During a recent conversation with a friend, I found myself wondering whether I had sufficient evidence for my claim. My claim was that most corporate newspapers and electronic media are reluctant publish stories that make big corporations look bad, the motivation being that big corporations by expensive ads. Don’t bite the hand that feeds you. My friend reminded me that her husband works for a newspaper and he’s never seen the “smoking gun memo” that substantiates the that corporations are telling the news media what stories to avoid covering. She says that the problem is that the media is understaffed and lazy, not that they are biased.
I responded that I don’t think that there actually NEEDS to be a memo. As long as the media picks on little targets and celebrity news, there isn’t much blow-back. But if they were to take on a big target in a big way, the reporters and editors already KNOW that the switchboard would light up and email will come pouring in from big shots affiliated with corporations, making them wish they they had just stuck with the tried and true (e.g., celebrity news, sports, shootings and accidents). There is a substitute for a smoking gun memo, and it’s the overall lack of reporting critical of corporations that is not simply reporting on an ongoing legal dispute or where one corporation criticizes another. Many people think that circumstantial cases are necessarily weak, but this is not true. Criminals are sent to prison based on circumstantial evidence.
I’ll be on the lookout for a good study that demonstrates the problem, and I’m certainly open to evidence to the contrary. In the meantime, I’ve just noticed two recent stories that exemplify the political power of money.
Example 1: The New Yorker has just published a detailed article explaining how concentrated money is buying elections in North Carolina.
Example 2: Contrary to strong studies to the contrary, the Susan G. Komen for the Cure organization is claiming that the common chemical bisphenol A (BPA) presents no risk of cancer. Here’s an excerpt from a recent Mother Jones article, “Is Susan G. Komen Denying the BPA-Breast Cancer Link?”:
In April 2010 Komen posted an online statement saying that BPA had been “deemed safe.” And a more recent statement on Komen’s website about BPA, from February 2011, begins, “Links between plastics and cancer are often reported by the media and in email hoaxes.” Komen acknowledges in its older statement that the Food and Drug Administration is doing more studies on BPA, but also says that there is currently “no evidence to suggest a link between BPA and risk of breast cancer.”
And don’t forget:
1. A newspaper is a corporation, it has an owner/boss, who is best buddy with other owners/bosses. This creates a corporation friendly bias, if not climate.

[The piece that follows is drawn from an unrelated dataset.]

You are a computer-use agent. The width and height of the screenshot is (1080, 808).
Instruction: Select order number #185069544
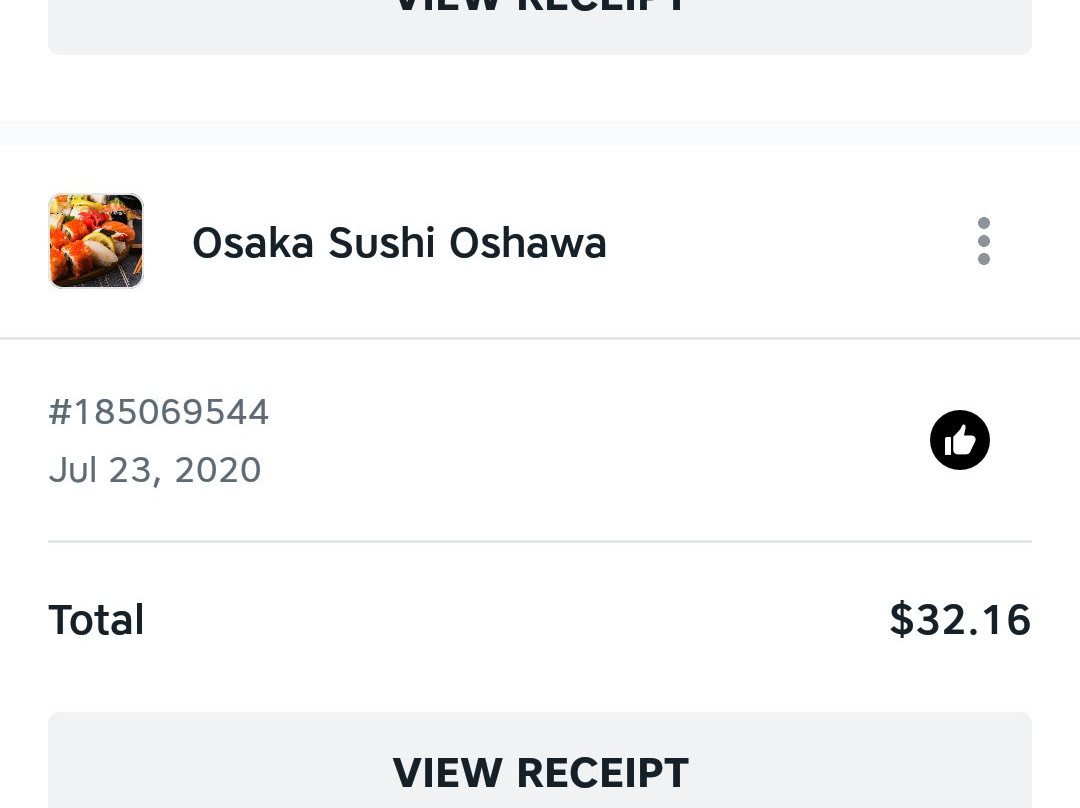(158, 412)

2. A newspaper (like any other organization as well) tends to hire like-mined people.
3. Suggest a risky story and get only the “no go” from your boss once is already enough incentive not suggest similar avenues of investigation in the future. And a boss always worries about blow-back. So we end up with low-risk gossip stories.
4. More important than the threat to no longer get expensive ads is the threat of litigation as far as blow-back goes – but you should know more there than I do, I guess.
5. There is a wide ranging corruption at least in the printed press. Make a favorable review of a product or a nice product placement, get an “incentive”.
6. Invegistative journalism takes time and costs money – in an age, when most newspapers mainly reprint stories from the news agencies. And how much money does a invegistative piece make, that takes week to do the journalism for? Not more than a quickly written gossip/lifestyle/pundit piece…
No, there doesn’t need to be a memo. But there are strong biases and incentives.
A few years ago, while waiting at the Doctors office, I picked out an old issue of one of the car review magazines, mainly because it had a comparison of the Mitsubishi Eclipse, Plymouth Laser and Eagle Talon. At the time I owned a Laser, and in reading the article, the test results were as expected, pretty much the same. This made sense as the three different cars were, barring some minor cosmetic differences, the same. All three were built on the same assembly line in Illinois, from parts parts made in the US, Canada, Mexico and Japan.
The numbers all said the same thing, but the narrative reports reports varied greatly, judging the Eclipse as an overall better car, and ranking the Laser at the bottom. Flipping through the issue, I noticed that there were several ads by Mitsubishi some two page spreads and one foldout, which are usually more expensive, while the Eagle and Plymouth ads were of the less expensive types.